[Items from a dataset]

◇ ◇ ◇ ◇ ◇ ◇ ◇

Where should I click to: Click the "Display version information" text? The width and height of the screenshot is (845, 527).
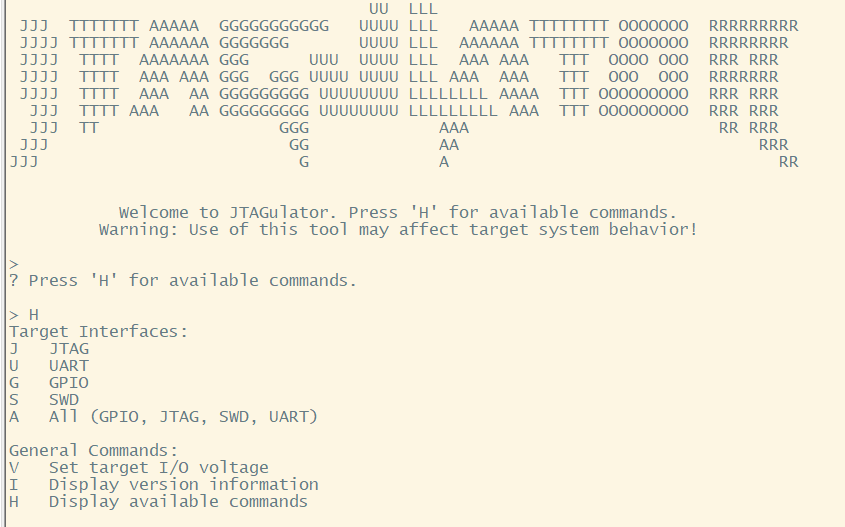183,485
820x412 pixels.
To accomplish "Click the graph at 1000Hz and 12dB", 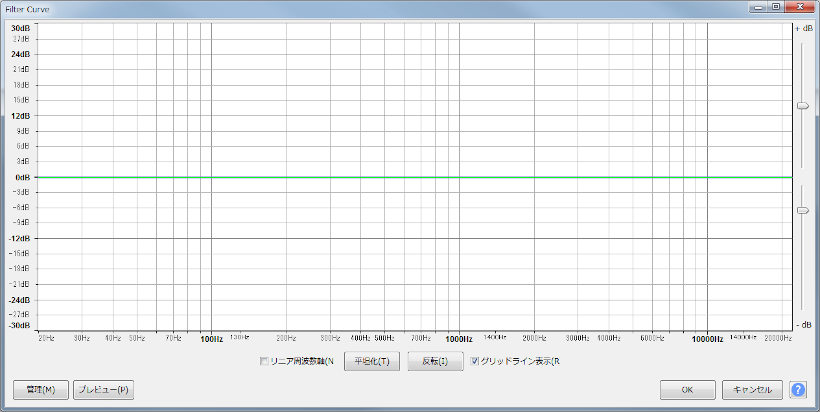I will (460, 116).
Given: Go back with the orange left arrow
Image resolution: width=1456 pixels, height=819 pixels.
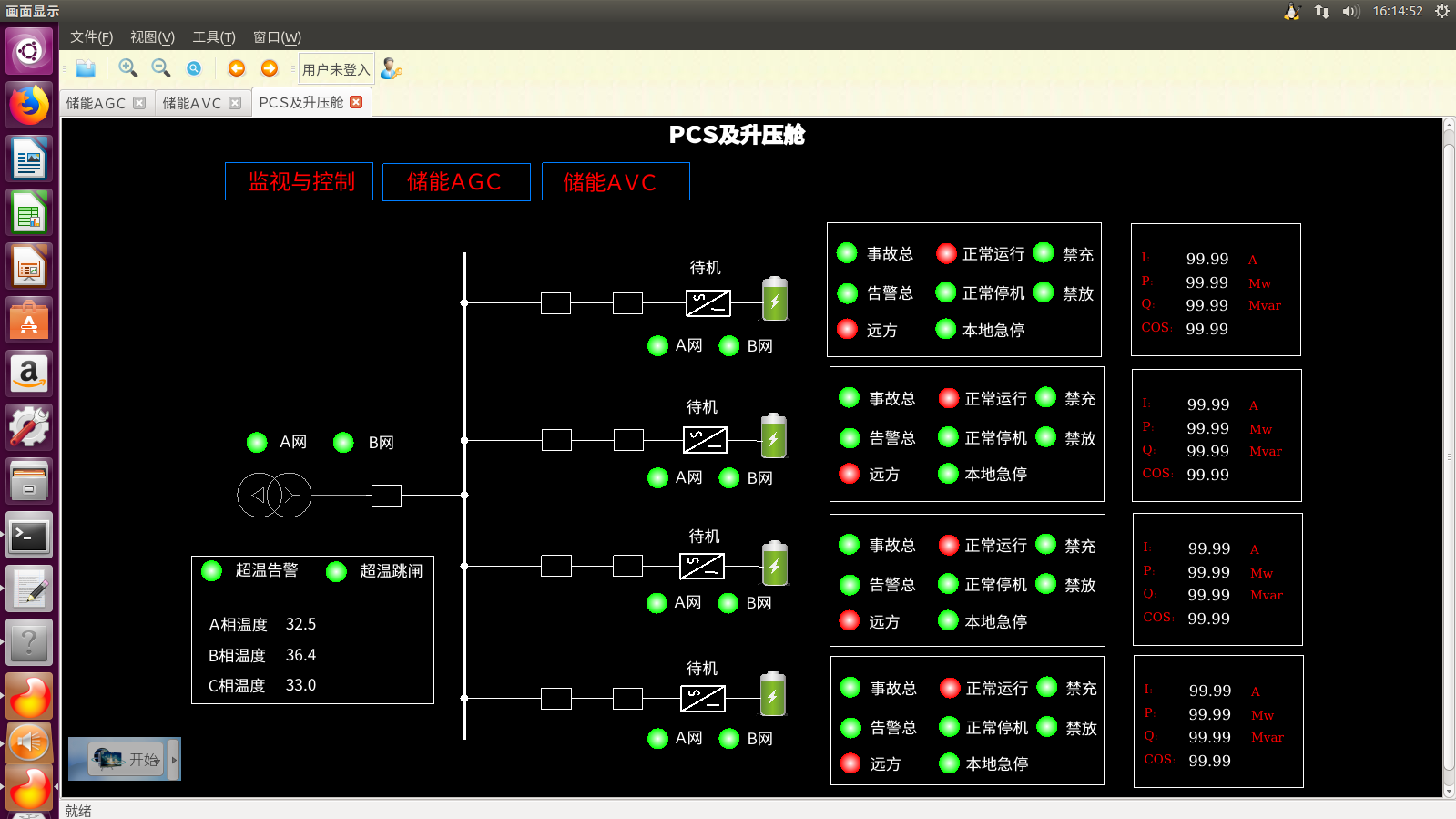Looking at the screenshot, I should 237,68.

◇ ◇ ◇ ◇ ◇ ◇ ◇

Reproduce word for word the lines from the one containing "Given: Go back with the orange left arrow" through the end of the data, both ends kept. Drop the pictures.

## [RESULT OF THIS TASK]
Given: Go back with the orange left arrow
Image resolution: width=1456 pixels, height=819 pixels.
Looking at the screenshot, I should 237,68.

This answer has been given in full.